Not many people have heard of The
Real Ambassadors, an album telling the story of the US State
Department funded cultural exchange tours of the late fifties and early sixties,
using high profile jazz performers.[1]
By choosing a ‘home-grown’ popular music culture the US sought to promote
itself to the world as a liberal and ‘cool’ alternative to totalitarian
communism. Performers like Louis Armstrong and John Birks “Dizzy” Gillespie
found themselves wrestling with being representatives of freedom, while at home
African Americans suffered racial segregation.

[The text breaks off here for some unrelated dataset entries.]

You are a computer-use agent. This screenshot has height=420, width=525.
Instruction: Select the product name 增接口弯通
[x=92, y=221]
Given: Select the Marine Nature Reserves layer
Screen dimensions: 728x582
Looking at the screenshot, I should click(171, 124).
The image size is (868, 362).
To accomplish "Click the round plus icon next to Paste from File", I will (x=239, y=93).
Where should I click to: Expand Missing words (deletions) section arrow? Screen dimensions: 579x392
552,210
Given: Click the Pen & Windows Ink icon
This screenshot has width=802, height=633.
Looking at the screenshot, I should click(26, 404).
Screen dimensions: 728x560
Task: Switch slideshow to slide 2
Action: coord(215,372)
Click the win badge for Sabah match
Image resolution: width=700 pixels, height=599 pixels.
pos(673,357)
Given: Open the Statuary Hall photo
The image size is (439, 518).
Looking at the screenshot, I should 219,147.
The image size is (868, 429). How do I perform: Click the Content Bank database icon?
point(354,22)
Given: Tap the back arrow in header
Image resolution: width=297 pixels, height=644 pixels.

Armstrong, nicknamed Satchmo, was
loved by many for his music and his gentle, happy persona. In 1957, during the
Little Rock Crisis, he angrily told a reporter, much to the surprise of friends
and fans, Eisenhower was “two faced” and Faubus, the Arkansas Governor, was an
“uneducated plow boy.”[2]
Upcoming cultural exchange tours were cancelled Shortly afterwards Eisenhower
used troops to force integration, a move rewarded with gratitude in a telegram
from Satchmo. Reading Satchmo Blows Up the World, you could become
convinced that the actions of a jazz ambassador proved pivotal in the
President’s intervention; that might be stretching a point.
In 1964, the political strength of
jazz was tested again. Dizzy declared he was to stand for
President. Badges advertising “Dizzy for President” were originally sold to
raise funds towards civil rights campaigns but this evolved into a ‘light
hearted’ election bid to put jazz men in the White House. Miles Davis would
have become Minister of the Treasury. Policies included one rule saying,
‘people applying for jobs have to wear sheets over their heads so bosses won’t
know what they are until after they’ve been hired.’[3]
So, both Satchmo and Dizzy supported a principle but, perhaps, similar to
Malcolm X and Martin Luther King, they found delivering a completely unified approach sometimes
more difficult to sustain.
Musical style exposed differences
between the two jazz stars. It went beyond their interpretations of how jazz
should sound. Dizzy was instrumental in the creation of Bebop style, a modern,
more chaotic form of jazz; Satchmo, who started playing before Dizzy was born,
played the traditional stuff. Armstrong’s grinning, humble appearances and
songs like ‘When It’s Sleepy Time Down South’ created resentment in Dizzy, who often went along with views that Satchmo appeared to be an ‘Uncle Tom.’ This negative
racial stereotype conformed to ideas held by pro-segregationists and was thought to be counter-productive
to the civil rights cause.
In the title track, the ‘The Real Ambassadors’, Satchmo sings, with his unique and
soulful voice, about the ‘illegality’ of racial segregation. One hopeful lyric
predicts a day when the only difference between people ‘will be in
personality.’[4]
What a shame that Louis’ personality and style created what seems like
unnecessary ill feeling.
Paul Wilson.
[1]
Brubeck, Dave and Iola, The Real Ambassadors. Louis Armstrong and His
Band, Dave Brubeck and others. Columbia COL 476897 2, 1962. CD.
[2]
Laurence Bergreen, Louis Armstrong an Extravagant Life (London:
HarperCollinsPublishers, 1998), p. 471.
[3]
Dizzy Gillespie, with Al Fraser, To Be or Not to Bop, First University
of Minnesota Press Edition (Minneapolis: University of Minnesota Press, 2009),
p. 457.
[4]
Brubeck, The Real Ambassadors.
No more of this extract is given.